Stored records:
%%

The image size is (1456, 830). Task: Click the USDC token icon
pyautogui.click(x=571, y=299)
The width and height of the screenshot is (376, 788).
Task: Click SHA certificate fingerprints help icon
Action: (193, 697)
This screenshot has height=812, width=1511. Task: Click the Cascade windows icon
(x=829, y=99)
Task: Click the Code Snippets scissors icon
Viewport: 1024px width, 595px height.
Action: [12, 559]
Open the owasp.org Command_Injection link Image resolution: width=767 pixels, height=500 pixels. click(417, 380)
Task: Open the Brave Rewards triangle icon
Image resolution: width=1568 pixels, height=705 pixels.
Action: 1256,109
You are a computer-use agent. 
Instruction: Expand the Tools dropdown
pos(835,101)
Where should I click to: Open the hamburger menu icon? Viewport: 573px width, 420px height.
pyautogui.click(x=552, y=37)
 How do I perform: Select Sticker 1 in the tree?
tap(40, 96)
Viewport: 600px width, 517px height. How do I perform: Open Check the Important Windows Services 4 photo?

%%

__Work required__. Give again, exactly, every line from the one holding "Task: Click the Code Snippets scissors icon" to the last line of the data.

__Output__.
Task: Click the Code Snippets scissors icon
Viewport: 1024px width, 595px height.
Action: [12, 559]
Open the owasp.org Command_Injection link Image resolution: width=767 pixels, height=500 pixels. click(417, 380)
Task: Open the Brave Rewards triangle icon
Image resolution: width=1568 pixels, height=705 pixels.
Action: 1256,109
You are a computer-use agent. 
Instruction: Expand the Tools dropdown
pos(835,101)
Where should I click to: Open the hamburger menu icon? Viewport: 573px width, 420px height.
pyautogui.click(x=552, y=37)
 How do I perform: Select Sticker 1 in the tree?
tap(40, 96)
Viewport: 600px width, 517px height. How do I perform: Open Check the Important Windows Services 4 photo?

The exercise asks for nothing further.